21. The Lockbox Lottery
You punch the code like you’re hacking the Pentagon. The lockbox won't open. You fake laugh while buyers stare.
22. The “We’ll Wait for Rates to Drop” Crowd
They’ve been waiting since 1987. They’ll be waiting when the sun burns out.
23. The Phantom Buyer
Texts you for months, then disappears faster than the last affordable house in town.
24. The “We Love It But…” Couple
They love the layout, location, and price — but “something feels off.” (It’s your sanity, slowly leaving your body.)
25. The Group Text Purgatory
Three buyers, two lenders, one title rep. Everyone replies “Thanks!” 14 times.
26. The Weekend Warriors
Everyone else is brunching. You’re showing 12 houses that smell like cats and regret.
27. The Title Drama
Three liens, two ex-spouses, and one mystery owner who moved to Belize.
28. The HOA Headache
That “$600 annual fee” turns into “$4,800 for new duck-pond lights.”
29. The “Why Didn’t You Tell Me?” Call
You sent three emails, two voicemails, and a carrier pigeon — but sure, it’s your fault.
30. The Notification Nightmare
Your devices buzz so much you develop PTSD from the Apple ding.
31. The “Blade of Grass” Photographer Critic
You spent $1,000 on professional photos. Seller says, “Did you see that one blade of grass by the sidewalk? Can we fix that?” Sure, let me call NASA.
32. The $15,000 Marketing Meltdown
Custom website, drone video, print ads — all for a listing that expires. They relist $100,000 cheaper with another agent using your photos. Sells in 24 hours. You stare at your laptop whispering, “I’m opening a food truck.”
33. The “Post-Closing Warranty Hotline”
Closed a year ago. Champagne was popped. Now: “Hey, our AC went out. Can you help?” Yeah, I’ll grab my wrench and swing by after my colonoscopy.
34. The “Ring Doorbell ROI” Seller
They proudly announce, “We installed a Ring doorbell, so we need $50K more.” Apparently, Big Tech’s buying comps now.
35. The “We Renovated!” Illusion
They painted a wall and bought new curtains. “Totally remodeled!” You nod like you’re admiring Michelangelo.
36. The “Custom Home” Claim
Same floor plan as every other house in the neighborhood. “But we added crown molding, so it’s custom.”
37. The “Luxury Finishes” Stretch
Laminate counters, builder lights, tile that "looks" like wood flooring and a Glade plug-in. “Luxury touches throughout!”
38. The Social Media Spy
They ghost you for three days — but you catch them posting brunch photos. “Sorry, just been sooo busy.”
39. The “Can You Show My Neighbor’s House?” Call
They’re not buying. They just want to know if the Joneses have granite.

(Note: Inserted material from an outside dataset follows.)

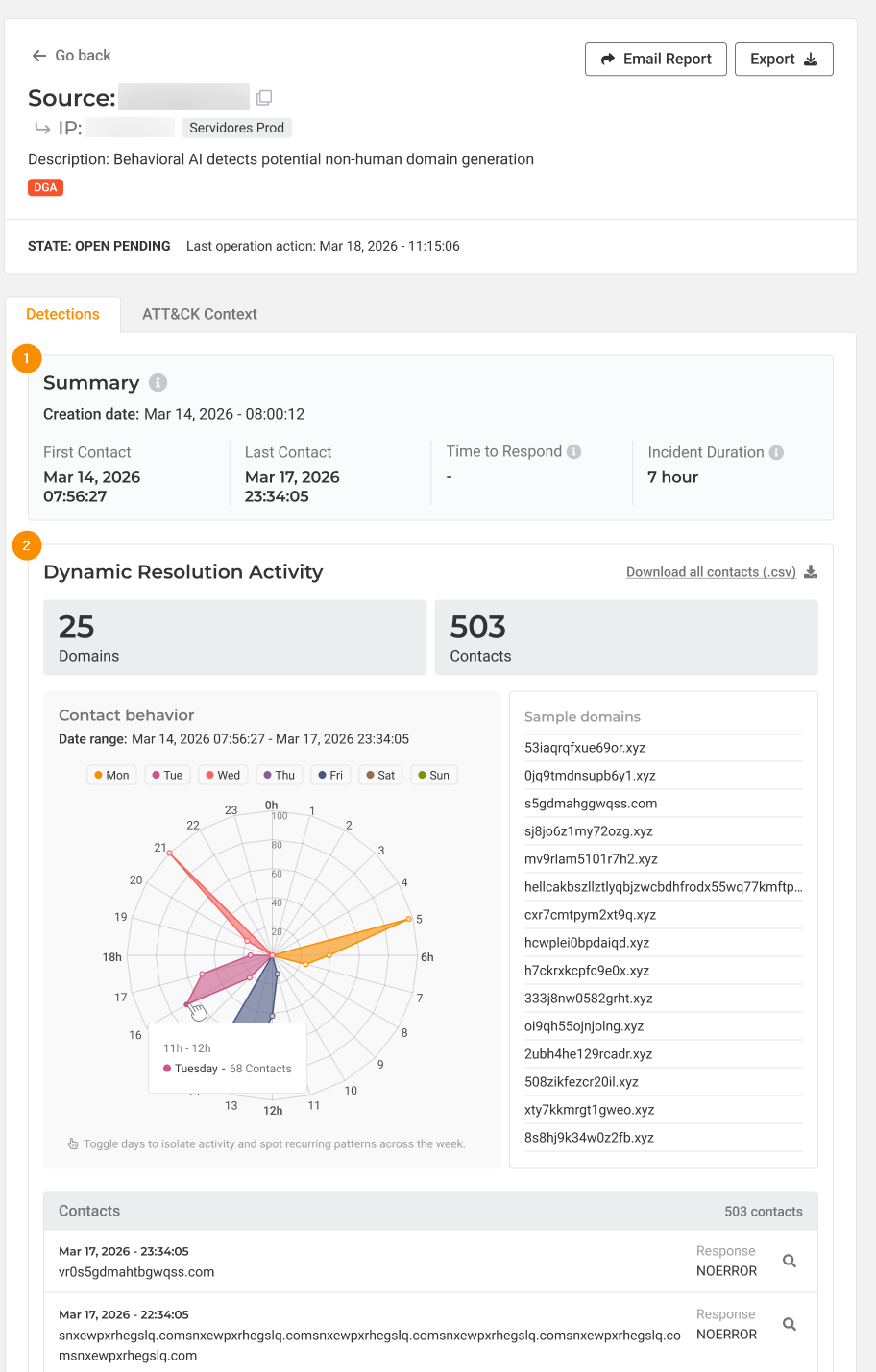Toggle the Fri day filter in chart legend
The width and height of the screenshot is (876, 1372).
click(330, 775)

40. The Referral That Backfires
You recommend a great plumber. He’s late once. You get blamed. Forever. Your tombstone reads: “Should’ve fixed that leak myself.”
And That’s 40. I could’ve kept going… oh, believe me, I could’ve hit 400.
But despite the chaos, the no-sleep lifestyle, and the sellers who think a Ring doorbell adds $50,000, we still love what we do.
We get to change lives — one inspection meltdown at a time.